Obstetra

Enquanto as aves se deslocavam em direção ao norte, várias atividades eram exercidas no andar de baixo, como corridas de curta distância e brincadeiras de mau gosto. Respirou fundo e fez força até a morte. Segundo consta, o erro seria evitado caso o obstetra tivesse abstraído os problemas pessoais surgidos minutos antes da cirurgia. Marinheiro fracassado, que pegava na proa quando deveria pegar no leme, o desmotivado doutor gostava de cinema. Desde pequeno ia à locadora da esquina para bater papo com o balconista e pegar os melhores longas da prateleira. Eram sete por semana: duas comédias, dois desenhos animados, dois de aventura e um de terror. Se apegou aos romances e suspenses depois de velho, quando já sabia muito sobre roteiros, fotografia, direção e elenco. De vez em quando assiste a filmes ruins porque se diverte dando pitaco em tramas mal acabadas.

Lixo

Uma pessoa que não pára de chorar acaba tendo que coçar os olhos. Ocupada com o transbordamento das emoções, não consegue jogar o lixo fora nem amarrar os sapatos. Perde interesse por saias curtas, rejeita competições televisionadas e deixa livros em segundo plano. Incapaz de manter a compostura, larga os pertences em cima da mesa. Não pára de fazer combinações mentais que geram resultados decepcionantes. Esquece os argumentos contrários ao derramamento e, descansada, senta no chão. Mãos no rosto. Dependendo do gosto pessoal, fica em pé, parada. Não vê o tempo passar e ignora o barulho lá fora.

Vento

Pendurada do lado de fora ao bel prazer do ar em movimento, secava. Para evitar contatos físicos e conversas sem pé nem cabeça, chegou um pouquinho pro lado e fingiu que estava dormindo. A tarde de sol não tinha nada demais se comparada com as outras. O quintal, que poderia ser descrito em pormenores, abrigava todas as peças momentaneamente indisponíveis. Mas aquela era especial. Disputado a peso de ouro pelas irmãs e irmãos, o objeto unissex judia dos concorrentes sem pestanejar.
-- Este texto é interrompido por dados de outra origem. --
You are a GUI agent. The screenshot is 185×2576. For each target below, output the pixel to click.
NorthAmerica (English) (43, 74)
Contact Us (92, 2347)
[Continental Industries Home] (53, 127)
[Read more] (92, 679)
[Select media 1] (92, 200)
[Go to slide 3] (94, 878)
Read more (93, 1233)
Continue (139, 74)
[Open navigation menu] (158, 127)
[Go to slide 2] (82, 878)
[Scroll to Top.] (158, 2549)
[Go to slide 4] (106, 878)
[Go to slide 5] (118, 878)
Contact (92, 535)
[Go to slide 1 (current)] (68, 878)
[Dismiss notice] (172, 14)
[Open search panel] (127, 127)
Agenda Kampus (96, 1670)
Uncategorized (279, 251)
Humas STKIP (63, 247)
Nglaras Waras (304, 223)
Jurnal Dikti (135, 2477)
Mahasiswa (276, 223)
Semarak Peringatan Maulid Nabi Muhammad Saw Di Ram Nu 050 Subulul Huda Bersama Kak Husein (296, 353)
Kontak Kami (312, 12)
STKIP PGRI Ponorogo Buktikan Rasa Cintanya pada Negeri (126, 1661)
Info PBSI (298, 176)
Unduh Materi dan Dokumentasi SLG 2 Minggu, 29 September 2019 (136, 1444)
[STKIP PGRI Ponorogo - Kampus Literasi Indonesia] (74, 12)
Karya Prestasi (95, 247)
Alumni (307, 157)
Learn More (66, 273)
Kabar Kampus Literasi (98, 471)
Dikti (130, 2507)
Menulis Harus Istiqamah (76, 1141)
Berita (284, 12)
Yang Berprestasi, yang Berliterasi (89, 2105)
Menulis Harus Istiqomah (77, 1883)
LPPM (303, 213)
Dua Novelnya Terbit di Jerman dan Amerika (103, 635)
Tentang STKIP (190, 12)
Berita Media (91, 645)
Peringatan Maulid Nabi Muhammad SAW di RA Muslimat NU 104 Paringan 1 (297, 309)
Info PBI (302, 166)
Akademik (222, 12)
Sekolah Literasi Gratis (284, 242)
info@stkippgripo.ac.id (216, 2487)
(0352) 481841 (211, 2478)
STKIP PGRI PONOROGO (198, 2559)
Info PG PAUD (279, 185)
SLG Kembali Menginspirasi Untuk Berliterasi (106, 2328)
É bajulado à exaustão e só lamenta o fato de nunca ter descanso. Seja na festa de formatura ou no churrasco da esquina, está sempre estampado no peito de algum representante da família. A utilização intensa, que gera repetitivos ciclos de recuperação, diminui significativamente o tempo de vida do acessório. Meio sem jeito, caiu na grama. Está disponível para quem chegar primeiro.

Quadro

Enfurnado em casa há mais de uma semana, cismou que estava cercado por fotografias. Cada cômodo era uma. Entrou na cozinha e, com a mão apoiada na parede, esticou o pescoço para ver a sala. Disfarçou e olhou de novo só pra confirmar. Tava certo. Da cozinha andou pelo corredor até o imóvel quarto cheio de tralhas imóveis. Saiu e entrou de novo. Desta vez agachado, na esperança de mudar alguma coisa. Constatou que nada, além dele próprio, havia se mexido. Armários grudados nos cantos, lembranças dentro dos armários e roupas no chão, perto da porta. Levantou da cama para abrir a janela. Entrou no retrato do banheiro, lavou o rosto e saiu pela porta da frente. Bastou botar o pé na calçada para perceber que não faria diferença ir na loja da esquina ou correr pro ponto de ônibus. Deu a volta no quarteirão pra confirmar.